[SOLVED] Replacing Duplicates in a column of list type in Pandas

Replacing Duplicates in a column of list type in Pandas

Background Info: I have a dataframe df which has various columns out of which the focus is the column called 'genres'

Goal:

The problem can be seen in this image, there are entries where duplicates are found for example '[Drama, Romance]' and '[Romance, Drama]' are the same thing

Now the objective is to remove/replace duplicates programmatically such that the variation is replaced with its equivalent form such as this.

Example:

'[Drama, Romance]' and '[Romance, Drama]'

Now [Romance, Drama] is replaced with [Drama, Romance] or vice versa instead of complete removal we just replace the list's content

Output - Before Replacing Duplicates '[Drama, Romance]' and '[Romance, Drama]'

Expected Output - After Replacing Duplicates '[Drama, Romance]'

Filter df column 'genres' to only include genres with list entries not exceeding 3 genres for example remove any rows with more than 3 genres. Example of acceptable result in 'genres' column:

[Romance, Drama, Comedy]
[Romance, Drama]
[Drama]

I have tried the following:

#to delist the 'genres' column
df['genres'] = df.genres.apply(', '.join)

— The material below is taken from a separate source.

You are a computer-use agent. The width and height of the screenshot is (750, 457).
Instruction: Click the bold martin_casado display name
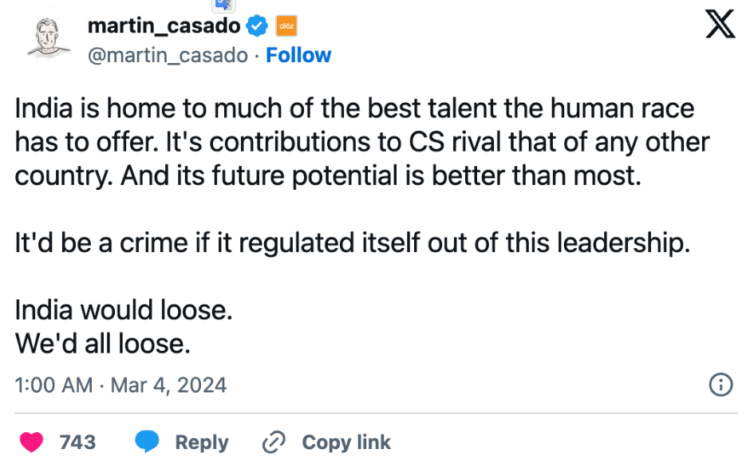click(163, 26)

# code sample of manually replaced duplicated content in genres column
df['genres'] = df['genres'].str.replace("Romance, Drama","Drama, Romance")
df['genres'] = df['genres'].str.replace("Drama, Comedy","Comedy, Drama")

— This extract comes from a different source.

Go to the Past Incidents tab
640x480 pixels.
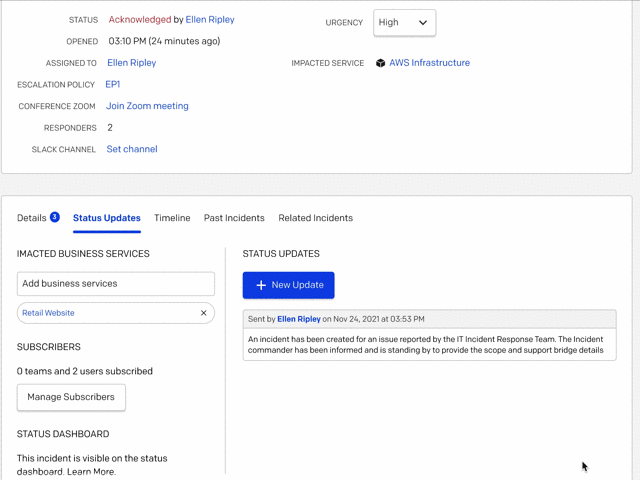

The above code works but it is done manually for individual duplicates so I want to find a way to code this for all of the duplicates found in 'genres' column of df

Solution

Assuming list data type for each row within the column:

You can first sort the list per row with sorted

Then filter the rows of the dataframe with loc and get the value_counts()

df['genres'] = df['genres'].apply(lambda x: sorted(x))
df.loc[df['genres'].apply(lambda x: len(x) <= 3), 'genres'].value_counts()